_Text segment_
Open letter to South Jersey Magazine about “The Public High School Report Card”
Dear South Jersey Magazine,
On the cover of volume 12: issue 6, you trumpet that one of your stories is a “2015 Public High School Report Card.” With this letter, I ask that you reconsider how you represent public schools in your annual “Report Card” feature.
Your “Class is in Session: The Public High School Report Card” consists of a one-paragraph introduction and four data tables: Average SAT Score, Graduation Rate, A.P. Classes, and Student-to-Faculty Ratio (there’s also an accompanying article about PARCC testing). You declare in all caps, after your introduction, presumably to an audience of parents: “Here, then, are your study materials.”
When I initially read this line, I was furious. I distilled that rage into a draft of this letter, using words like “repellent,” “repulsive,” loathsome,” and “disgraceful.” But I don’t want to use those words. You are an advertising-supported magazine. You have simply pulled data from much bigger — and much more “official” — culprits in the ongoing public school misrepresentation campaign (in this case, the NJ Department of Education School Performance Reports). You are certainly not the worst perpetrator, and my anger is not really directed at you. (Although my fury crested when I saw across from your charts an advertisement for Doane Academy, a private school. Advertising-supported or not, you showed a troubling opportunism in the placement of this ad.)
The charts, the way they are presented, do frustrate me. Again, I know you’re pulling from NJ Dept of Ed data, but, in 2015, no one can responsibly use SAT data without accompanying socioeconomic and other demographic information, including the number of children in a given school who take the SAT. Of course, you would know there is vast research identifying the racial and socioeconomic bias of the SAT and other standardized tests, so I needn’t delve into it here; simply search [SAT bias] in Google (if you’re feeling ambitious, use Google Scholar). If your feature also listed family income via a restaurant menu-like icon of dollar signs along with those SAT scores, you’d see a clear trend: Rich schools score better.
Your graduation rate chart might reveal a similar trend, and your A.P. chart would be more useful if balanced against school population numbers.
I ask that you think about how little your “Report Card” says about schools. Four data charts do not describe a school. They do not capture the life and spirit of that school and of the children, teachers, administrators, and families who make up that school’s community.
More importantly, these charts, except perhaps for student-faculty ratio, tell almost nothing about an individual student’s experience at a school. Your charts fuel the culture of misinformation in which people stubbornly and illogically equate a school’s overall SAT score as a statement about the school’s quality, the effort and commitment of its faculty, or the intellect of its students.

_Required tasks_
a: Copy the part of the open letter from "When I initially" to "of this ad.)" word for word.
b: Check each statement against the open letter and answer yes or no, quoting the words that settle it.
(i) The magazine's feature has five data tables.
(ii) The ad placed across from the charts was for a private school.
(iii) The writer calls the magazine the worst perpetrator.
c: Answer these questions using the open letter.
(i) Which volume and issue of the magazine carried the feature on its cover?
(ii) Where did the magazine get its data?
(iii) Which chart might say something about a single student's experience at a school?
The listing that comes after the open letter has nothing to do with it.

_Recorded information_
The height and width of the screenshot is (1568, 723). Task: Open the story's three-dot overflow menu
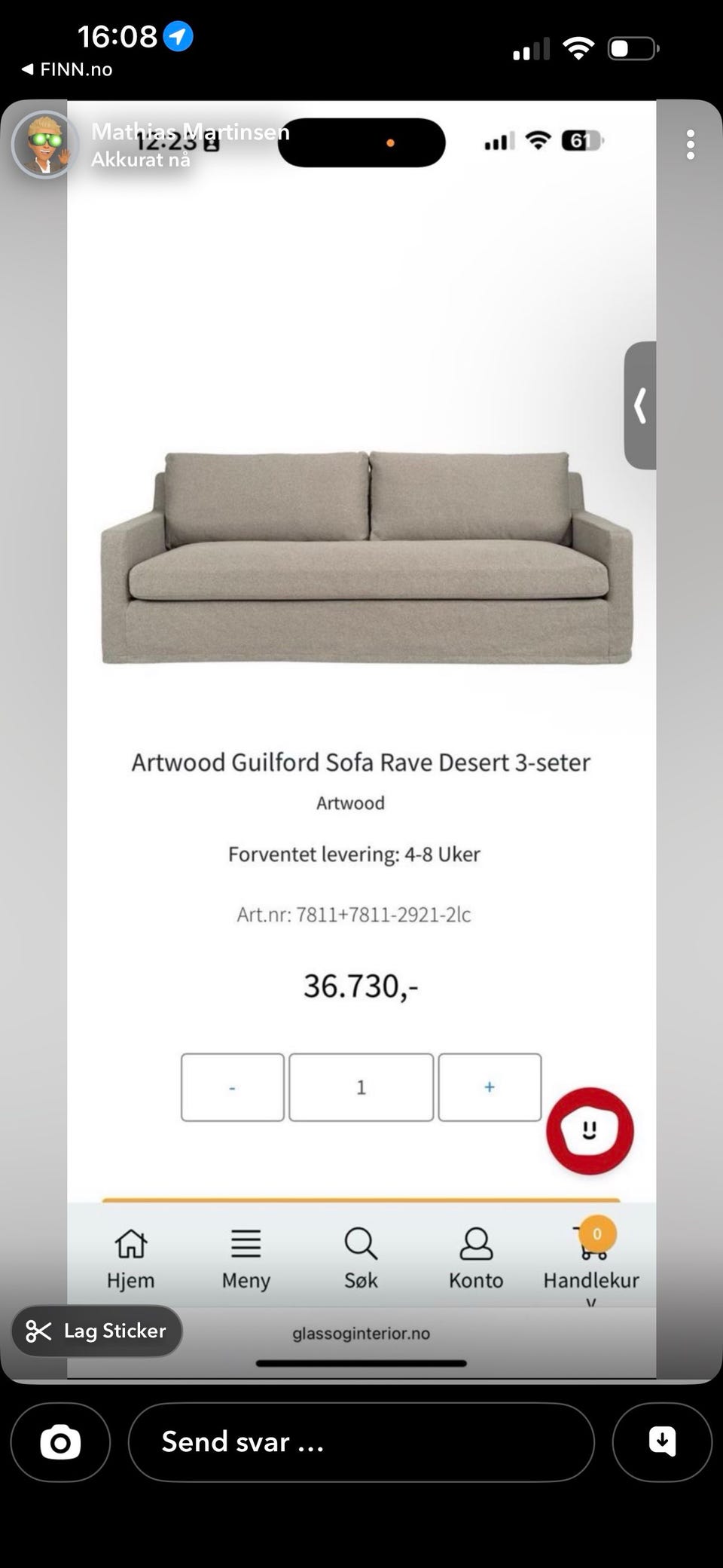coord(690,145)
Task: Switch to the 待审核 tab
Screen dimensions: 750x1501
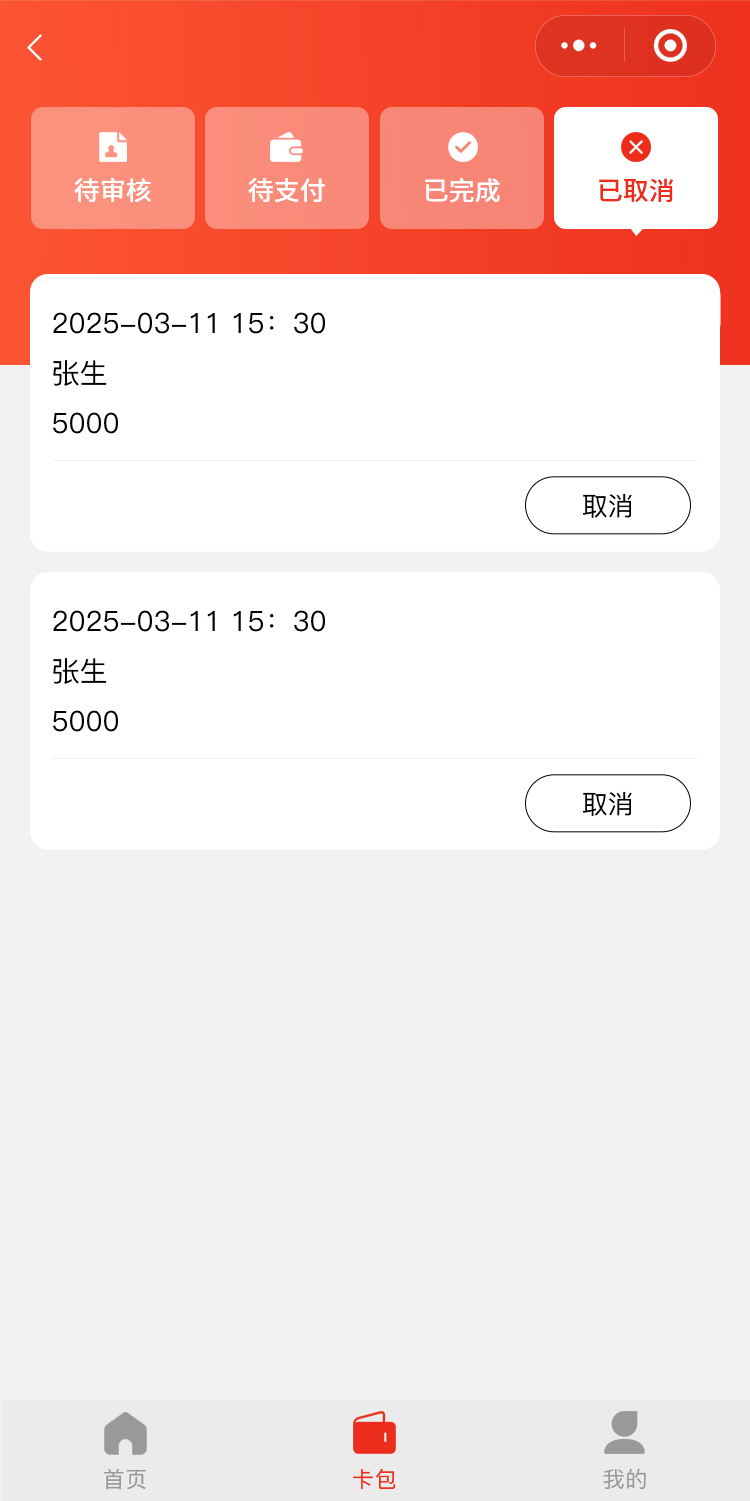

_Exercise responses_
a:
When I initially read this line, I was furious. I distilled that rage into a draft of this letter, using words like “repellent,” “repulsive,” loathsome,” and “disgraceful.” But I don’t want to use those words. You are an advertising-supported magazine. You have simply pulled data from much bigger — and much more “official” — culprits in the ongoing public school misrepresentation campaign (in this case, the NJ Department of Education School Performance Reports). You are certainly not the worst perpetrator, and my anger is not really directed at you. (Although my fury crested when I saw across from your charts an advertisement for Doane Academy, a private school. Advertising-supported or not, you showed a troubling opportunism in the placement of this ad.)

b:
(i) No: "a one-paragraph introduction and four data tables"
(ii) Yes: "an advertisement for Doane Academy, a private school"
(iii) No: "You are certainly not the worst perpetrator"

c:
(i) Volume 12, issue 6
(ii) The NJ Department of Education School Performance Reports
(iii) The student-faculty ratio chart